A particle (𝑝₁) of mass 𝑚 moving with speed 𝑣 collides with a stationary identical particle (𝑝₂). The particles bounce off each other elastically with 𝑝₁ getting deflected by an angle 𝜃 = 30° from its original direction. Then, which of the following statement(s) is/are true after the collision?

• A. Speed of 𝑝₁ is \(\frac{\sqrt3}{2}\) V
• B. Kinetic energy of 𝑝₂ is 25% of the total energy
• C. Angle between the directions of motion of the two particles is 90°
• D. The kinetic energy of the centre of mass of 𝑝₁ and 𝑝₂ decreases

Answer 1

The Correct Option is A, B, C

To solve this problem, we need to analyze an elastic collision between two identical particles. Here's a detailed step-by-step solution to evaluate each given statement:

Step 1: Analyze the Collision

The collision is elastic, which means both momentum and kinetic energy are conserved. Initially, particle \( p_1 \) has mass \( m \) and velocity \( v \), while particle \( p_2 \) is stationary.

Step 2: Conservation of Momentum

The vector components of momentum are conserved both in the x-direction and y-direction.

Step 3: Calculate Speed of \( p_1 \) after Collision

After the collision, particle \( p_1 \) is deflected at an angle \( \theta = 30^\circ \). The final speed of \( p_1 \) can be determined using trigonometric components:

\(v_{1f} = v \cos(30^\circ) = v \times \frac{\sqrt{3}}{2}\) 

This matches the statement given as one of the options:

Speed of \( p_1 \) is \( \frac{\sqrt{3}}{2} V \)

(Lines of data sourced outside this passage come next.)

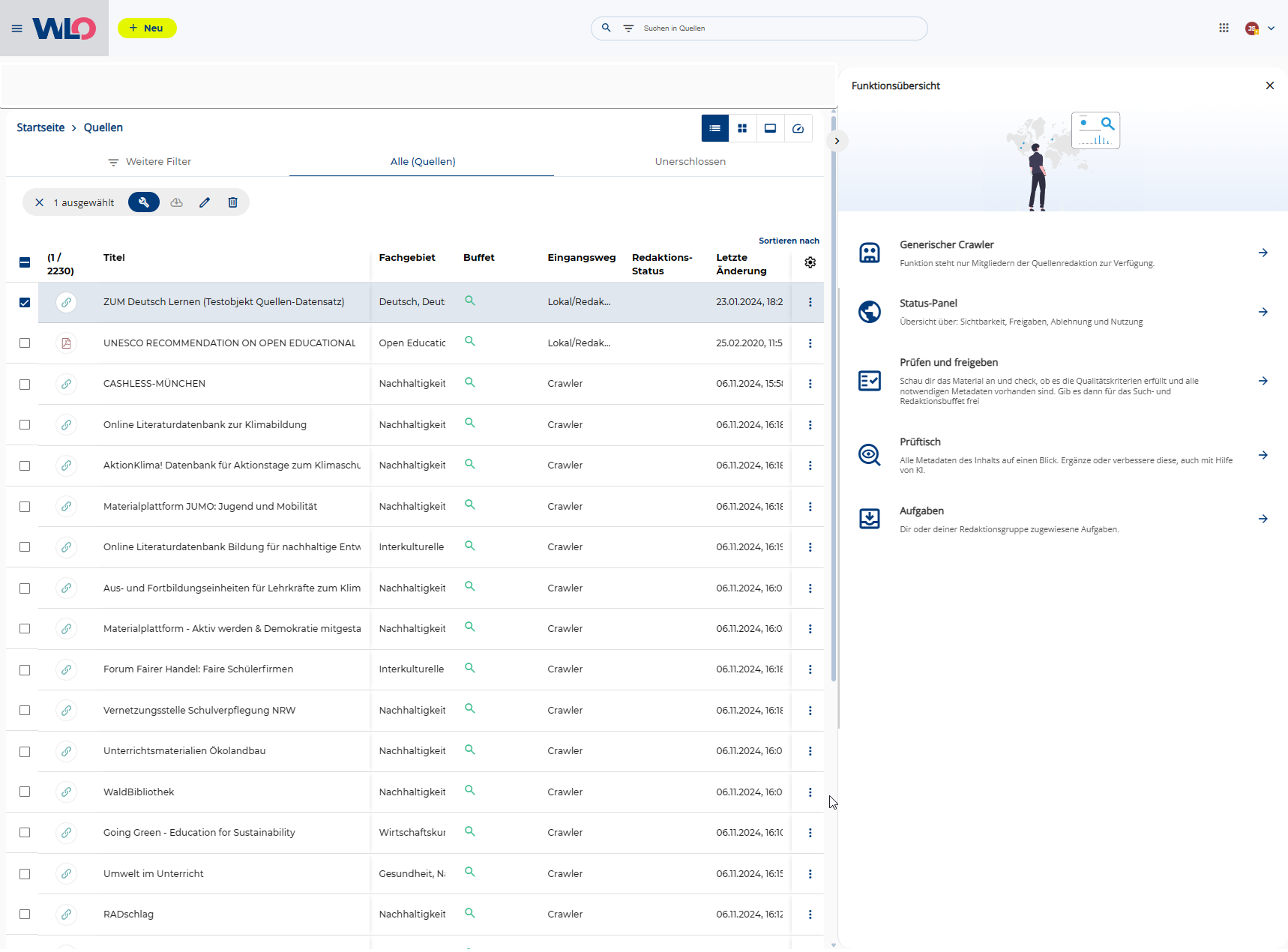
Task: Open three-dot menu for RADschlag row
Action: (810, 915)
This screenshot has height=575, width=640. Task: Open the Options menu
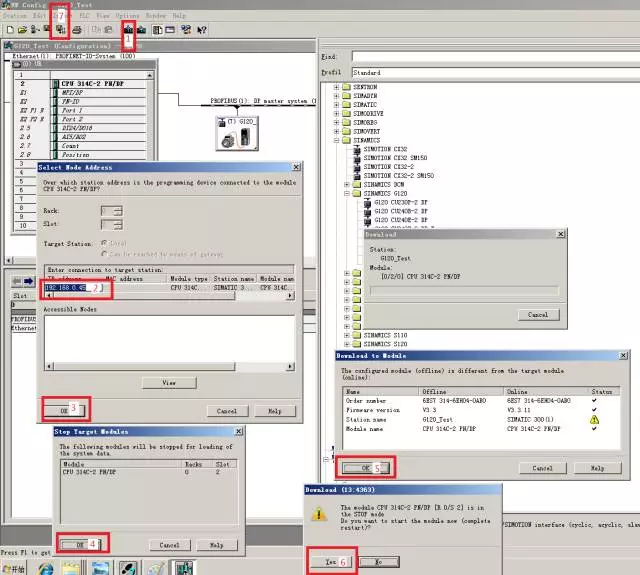click(127, 16)
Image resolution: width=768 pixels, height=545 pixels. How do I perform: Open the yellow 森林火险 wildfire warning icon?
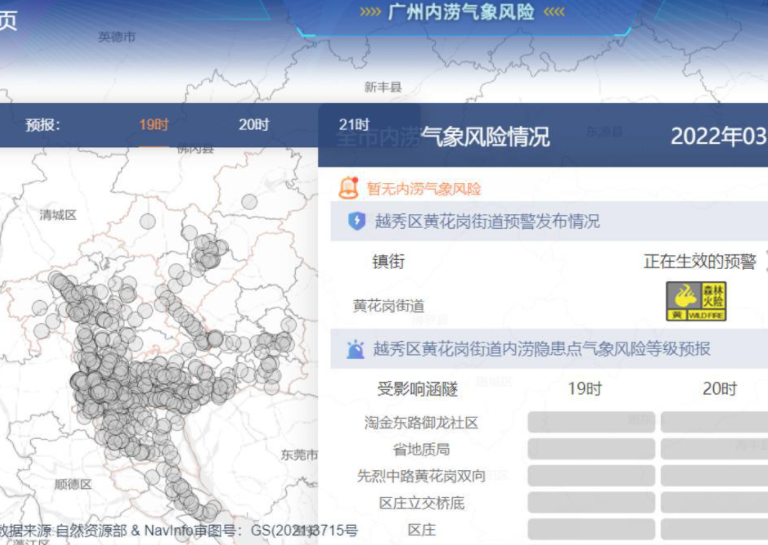696,301
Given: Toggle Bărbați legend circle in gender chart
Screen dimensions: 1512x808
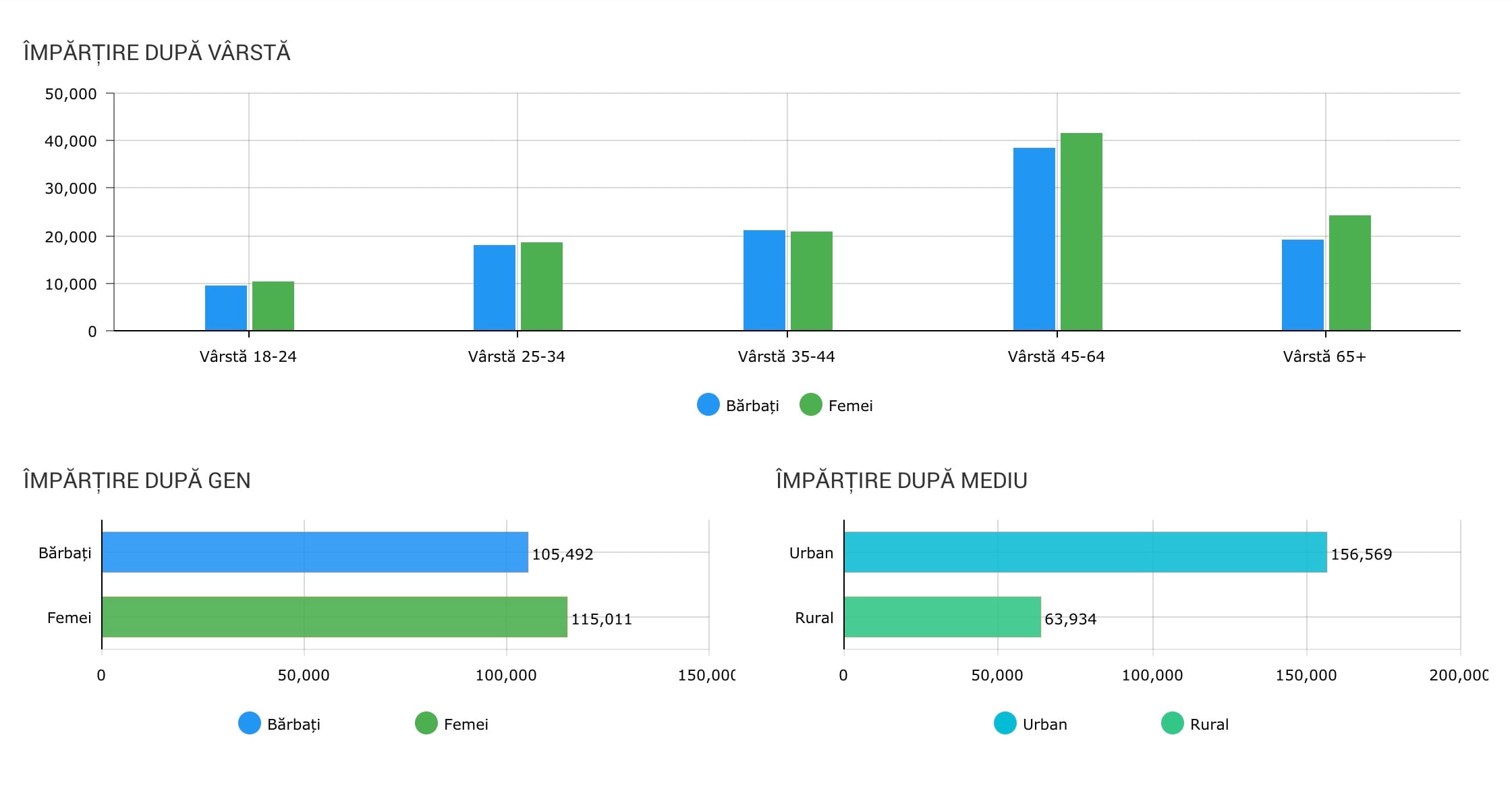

Hence, this statement is true.

Step 4: Calculate Kinetic Energy of \( p_2 \)

Using the conservation of kinetic energy:

\(\frac{1}{2}mv^2 = \frac{1}{2}m(v_{1f})^2 + \frac{1}{2}m(v_{2f})^2\)

Substituting \(v_{1f} = \frac{\sqrt{3}}{2}v\), we find:

\(\frac{1}{2}mv_{2f}^2 = \frac{1}{2}mv^2 - \frac{1}{2}m\left(\left(\frac{\sqrt{3}}{2}v\right)^2\right)\)

\( \Rightarrow \frac{1}{2}mv_{2f}^2 = \frac{1}{4}mv^2 \)

Thus, \( v_{2f}^2 = \frac{1}{2}v^2 \), meaning:

The kinetic energy of \( p_2 \) is 25% of the initial total energy, confirming:

Kinetic energy of \( p_2 \) is 25% of the total energy

Hence, this statement is true too.

Step 5: Direction of the Particles

Due to conservation of momentum in perpendicular directions, and since the initial momentum vector of \( p_2 \) was zero, the two particles move perpendicularly after the collision. Hence:

Angle between the directions of motion of the two particles is 90°

This statement is true as well.

Step 6: Kinetic Energy of the Centre of Mass

The kinetic energy of the center of mass will not change because it depends on the system's total initial and final velocities, which remain the same for an isolated system.

This disproves the last statement:

The kinetic energy of the centre of mass of \( p_1 \) and \( p_2 \) decreases

This is false.

Conclusion:

The correctly validated statements are:

1. Speed of \( p_1 \) is \( \frac{\sqrt{3}}{2} V \)
2. Kinetic energy of \( p_2 \) is 25% of the total energy
3. Angle between the directions of motion of the two particles is 90°